I ordered combo, but probably should have ordered DP track. I really only need one slot, but wanted to stiffen up wood.

I also ordered a single slot t track.

http://www.woodpeck.com/wpttrack.html

http://www.woodpeck.com/combotrack.html

http://www.woodpeck.com/dptrack.html


----------



## Zerk (Jun 24, 2014)

RainMan 2.0 said:


> Zerk , I'm not exactly sure what your needing a longer fence for, and I now cut sheet goods with a track saw . I had terrible luck cutting large sheets with my table saw , and it's a fairly big saw. If I would have made an infeed table I think I would have had better luck. Or had a second body there to help out .
> My sacrificial fence system works great when I use my dado blade , and I think your on the right track adding one to your setup , but for cutting down sheet goods I'm a track saw fan now .


Maybe if you had a longer fence you wouldn't need a track saw.

But they are nice. Not sure I want to go that route. I do take two pieces of plywood, top one straight edge, and then then cut bottom with saw. Sorta like poor mans track system. I like how fast it is. Mark a line on each side, clamp board and cut. Don't have to subtract for width of saw. 

I also have ridged stands that I like. Should get more. I also built my work bench to line up with my table saw, so it is an outfeed table.


----------



## Zerk (Jun 24, 2014)

I picked up a hardwood shipping pallet that is two 2x4 double stacked, crossing 2x4s doubt stacked. 3 on top, crossing 3. Works good for supporting sheets. I cut up 3/4 sheet with 18v circ saw, no problem. Cut well because it is supported. But there are nails.

I going to glue, 4'2x4s double stacked in 3 rows. On top 8' 2x4s perpendicular. I may do this as work bench with legs, or I may just put it on saw horses, so I can stand up out of the way. I got a poll barn. Men should have big garages, not full of women's stuff.

Out in the country, I am not afraid to leave this outside either.

By gluing them rather then nailed like the pallets I have, I can run the saw blade into them. Plus it will be lighter by only have the bottom one board thick. I may use 2x6s to make it more stable.

The other cool thing about the grid of boars, is it gives you lots of places to clamp. Also I am only going to do 2 rows on bottom, so I can get in further if need be. Maybe bottom row at 1' and 3', with top rows every 2 foot, for 8' length.


Another user on here said he uses sheets of poly board to support the plywood. Though that stuff isn't cheap, but it is light.


----------



## RainMan 2.0 (May 6, 2014)

Zerk said:


> Maybe if you had a longer fence you wouldn't need a track saw.
::::::
JOB:
Pull out the passage of the forum thread about cutting plywood that runs from "I also have" up to and including "of women's stuff.", copying it word for word. The material after this point has no connection to the forum thread about cutting plywood.
::::::
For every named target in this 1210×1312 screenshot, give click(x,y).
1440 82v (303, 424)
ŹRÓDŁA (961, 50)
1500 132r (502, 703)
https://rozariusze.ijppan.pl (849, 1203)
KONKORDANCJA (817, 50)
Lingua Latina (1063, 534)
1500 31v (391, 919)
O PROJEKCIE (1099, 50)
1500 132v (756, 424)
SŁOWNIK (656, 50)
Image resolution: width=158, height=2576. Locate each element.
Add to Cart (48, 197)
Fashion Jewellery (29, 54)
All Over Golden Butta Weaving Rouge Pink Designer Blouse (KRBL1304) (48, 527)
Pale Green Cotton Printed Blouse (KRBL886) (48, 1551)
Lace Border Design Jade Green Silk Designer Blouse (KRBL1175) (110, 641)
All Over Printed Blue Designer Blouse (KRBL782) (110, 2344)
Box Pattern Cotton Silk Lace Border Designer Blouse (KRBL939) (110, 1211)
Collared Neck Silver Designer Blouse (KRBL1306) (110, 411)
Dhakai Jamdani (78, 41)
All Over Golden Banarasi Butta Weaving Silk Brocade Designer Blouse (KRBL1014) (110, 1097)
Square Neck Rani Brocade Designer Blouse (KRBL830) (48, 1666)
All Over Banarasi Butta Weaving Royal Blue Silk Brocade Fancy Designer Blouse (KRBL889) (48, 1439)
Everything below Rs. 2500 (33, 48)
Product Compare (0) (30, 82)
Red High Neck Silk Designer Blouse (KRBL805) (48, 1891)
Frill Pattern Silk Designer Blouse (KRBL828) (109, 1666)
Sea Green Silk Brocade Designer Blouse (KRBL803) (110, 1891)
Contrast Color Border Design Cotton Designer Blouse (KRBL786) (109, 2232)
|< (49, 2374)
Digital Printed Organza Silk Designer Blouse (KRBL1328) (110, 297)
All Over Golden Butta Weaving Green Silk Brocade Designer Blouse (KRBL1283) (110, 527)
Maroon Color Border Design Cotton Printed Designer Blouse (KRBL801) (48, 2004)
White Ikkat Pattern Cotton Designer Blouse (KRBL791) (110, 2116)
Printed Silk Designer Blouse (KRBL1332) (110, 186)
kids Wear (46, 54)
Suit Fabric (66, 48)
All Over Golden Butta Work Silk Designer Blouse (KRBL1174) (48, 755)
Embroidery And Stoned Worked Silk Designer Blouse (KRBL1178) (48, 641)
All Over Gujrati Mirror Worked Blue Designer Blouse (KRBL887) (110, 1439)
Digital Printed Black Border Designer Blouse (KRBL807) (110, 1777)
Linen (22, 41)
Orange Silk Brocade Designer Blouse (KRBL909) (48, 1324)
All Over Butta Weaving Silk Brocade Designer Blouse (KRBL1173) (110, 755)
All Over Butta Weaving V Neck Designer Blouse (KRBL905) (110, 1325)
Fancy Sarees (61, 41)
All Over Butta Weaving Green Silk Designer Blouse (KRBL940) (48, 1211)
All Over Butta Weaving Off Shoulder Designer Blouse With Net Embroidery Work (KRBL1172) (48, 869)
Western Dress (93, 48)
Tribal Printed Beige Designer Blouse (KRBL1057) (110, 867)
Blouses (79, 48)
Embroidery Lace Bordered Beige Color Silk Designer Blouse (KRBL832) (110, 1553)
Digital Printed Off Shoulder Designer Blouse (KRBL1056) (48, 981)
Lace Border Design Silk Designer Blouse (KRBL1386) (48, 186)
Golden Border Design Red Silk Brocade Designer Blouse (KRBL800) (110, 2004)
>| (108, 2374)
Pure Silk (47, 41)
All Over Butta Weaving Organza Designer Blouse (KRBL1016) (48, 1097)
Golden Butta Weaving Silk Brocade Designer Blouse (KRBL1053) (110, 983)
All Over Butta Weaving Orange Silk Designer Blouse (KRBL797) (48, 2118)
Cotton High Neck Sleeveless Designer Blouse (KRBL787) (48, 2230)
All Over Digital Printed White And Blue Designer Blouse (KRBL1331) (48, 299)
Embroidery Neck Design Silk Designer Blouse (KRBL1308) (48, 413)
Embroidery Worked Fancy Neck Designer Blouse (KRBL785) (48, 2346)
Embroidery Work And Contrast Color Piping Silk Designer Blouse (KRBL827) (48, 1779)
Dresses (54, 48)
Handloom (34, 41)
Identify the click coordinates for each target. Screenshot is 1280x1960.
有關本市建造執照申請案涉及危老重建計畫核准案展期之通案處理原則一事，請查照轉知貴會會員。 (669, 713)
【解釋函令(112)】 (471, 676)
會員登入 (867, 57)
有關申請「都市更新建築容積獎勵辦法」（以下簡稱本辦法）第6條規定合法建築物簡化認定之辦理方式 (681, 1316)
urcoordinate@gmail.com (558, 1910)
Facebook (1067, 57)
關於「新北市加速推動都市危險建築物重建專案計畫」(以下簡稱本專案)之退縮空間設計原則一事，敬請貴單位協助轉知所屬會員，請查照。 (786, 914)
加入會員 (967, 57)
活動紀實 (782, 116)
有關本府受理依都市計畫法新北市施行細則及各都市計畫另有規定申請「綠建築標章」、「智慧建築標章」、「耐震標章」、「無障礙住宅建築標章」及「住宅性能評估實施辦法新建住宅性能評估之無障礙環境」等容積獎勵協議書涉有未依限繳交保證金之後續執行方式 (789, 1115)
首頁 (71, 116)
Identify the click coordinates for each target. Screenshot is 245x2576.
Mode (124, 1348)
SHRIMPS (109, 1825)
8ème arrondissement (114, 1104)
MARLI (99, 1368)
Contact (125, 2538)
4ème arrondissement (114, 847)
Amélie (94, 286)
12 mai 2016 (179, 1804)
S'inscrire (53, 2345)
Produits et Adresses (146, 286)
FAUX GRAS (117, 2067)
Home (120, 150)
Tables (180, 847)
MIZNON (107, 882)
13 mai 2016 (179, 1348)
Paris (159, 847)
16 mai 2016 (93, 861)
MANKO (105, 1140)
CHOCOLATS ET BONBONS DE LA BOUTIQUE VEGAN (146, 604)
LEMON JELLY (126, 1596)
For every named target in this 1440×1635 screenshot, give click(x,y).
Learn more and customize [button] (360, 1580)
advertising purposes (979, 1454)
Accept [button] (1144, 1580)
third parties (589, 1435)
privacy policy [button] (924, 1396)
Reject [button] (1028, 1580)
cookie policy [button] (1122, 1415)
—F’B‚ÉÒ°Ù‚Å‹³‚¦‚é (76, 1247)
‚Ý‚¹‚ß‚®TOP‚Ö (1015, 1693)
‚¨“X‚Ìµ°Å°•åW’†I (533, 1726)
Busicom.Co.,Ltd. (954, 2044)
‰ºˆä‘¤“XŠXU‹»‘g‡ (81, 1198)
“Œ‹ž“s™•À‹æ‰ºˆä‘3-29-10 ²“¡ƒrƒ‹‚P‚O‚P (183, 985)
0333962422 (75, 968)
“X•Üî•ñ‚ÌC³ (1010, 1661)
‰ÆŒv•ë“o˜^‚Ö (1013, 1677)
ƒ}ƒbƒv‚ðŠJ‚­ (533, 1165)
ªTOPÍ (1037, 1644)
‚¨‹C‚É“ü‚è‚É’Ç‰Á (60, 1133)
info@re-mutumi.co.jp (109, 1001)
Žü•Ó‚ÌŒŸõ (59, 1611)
::::::
REPLY TO THE TASK:
I also have ridged stands that I like. Should get more. I also built my work bench to line up with my table saw, so it is an outfeed table.


----------



## Zerk (Jun 24, 2014)

I picked up a hardwood shipping pallet that is two 2x4 double stacked, crossing 2x4s doubt stacked. 3 on top, crossing 3. Works good for supporting sheets. I cut up 3/4 sheet with 18v circ saw, no problem. Cut well because it is supported. But there are nails.

I going to glue, 4'2x4s double stacked in 3 rows. On top 8' 2x4s perpendicular. I may do this as work bench with legs, or I may just put it on saw horses, so I can stand up out of the way. I got a poll barn. Men should have big garages, not full of women's stuff.